One of the easiest ways to get anything into production in Hollywood is to name-drop Stephen King, with producers and executives falling over themselves to bring as many of his stories to the screen as possible.
The obvious downside is that those adaptations have run the gamut from the classic to the catastrophic, but since he gets paid either way, he probably doesn’t mind too much. If he writes anything, the chances are high it’ll be snapped up and made for film or television, but sometimes he fancies a change of pace.
It’s rare, but there have been a few Stephen King adaptations that aren’t Stephen King adaptations at all, since they’re original scripts that he’s written with live-action in mind. From his perspective, Storm of the Century is the best non-literary take on his work, which is a pretty big pat on the back to give yourself.
However, the precedent was set in 1992, when the scribe penned Sleepwalkers, the first time he’d ever penned a screenplay directly for the screen. It was also the first time he’d unite with Mick Garris, who’d become his go-to director and helm The Stand, The Shining, Desperation, and Bag of Bones for TV, as well as Riding the Bullet.
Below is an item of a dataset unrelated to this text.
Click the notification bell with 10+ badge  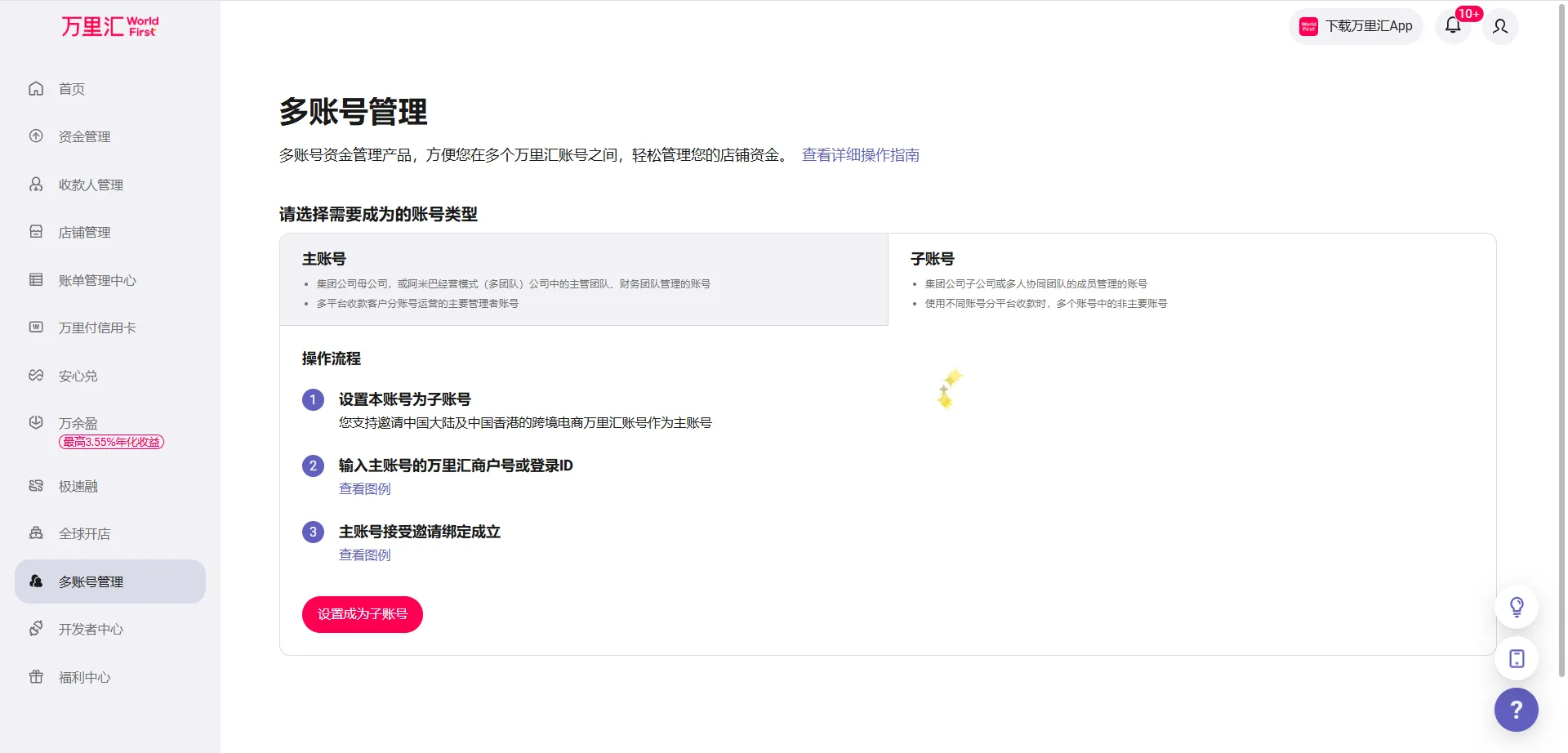[x=1453, y=25]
Without having any pre-existing source material to fall back on, King was in uncharted territory and conjured a supernatural tale about a pair of shapeshifting vampires who have a deathly fear of domesticated housecats, which inevitably comes back to bite them, both figuratively and literally.
In one scene, Brian Krause’s Charles Brady takes Mädchen Amick’s Tanya Robertson to a cemetery for their first date, which doesn’t seem to arouse her suspicions, for whatever reason. She catches on quick, though, when the vampire tries to drain her life force, with King relying on uncomfortable and obvious subtext to get his point across.
“What goes on in that cemetery is date rape, pure and simple, and it’s an ugly piece of work,” he conceded. “But it’s not an untruthful piece of work, and I don’t feel it’s a licentious piece of work. Or, I guess, salacious would be a better word.” Still, he had concerns about how it could be interpreted by a more questionable cross-section of the audience.
“I don’t feel we’re there to look up her dress while she struggles to get away, and we’re not there to say, ‘Wouldn’t it be fun to really do this?’ to the nerds in the audiences who are maybe getting off on it,” King elaborated. “What I’m saying is, this is what it looks like when some girl does go out with the wrong guy.”
Apart from the questionable decision to accuse some of the people who might be interested in catching Sleepwalkers on the big screen of being closeted sexual deviants and nerds, he didn’t want the scene to come across as gratuitous. Then again, he wrote it, and he knew it was pushing the boundaries of bad taste.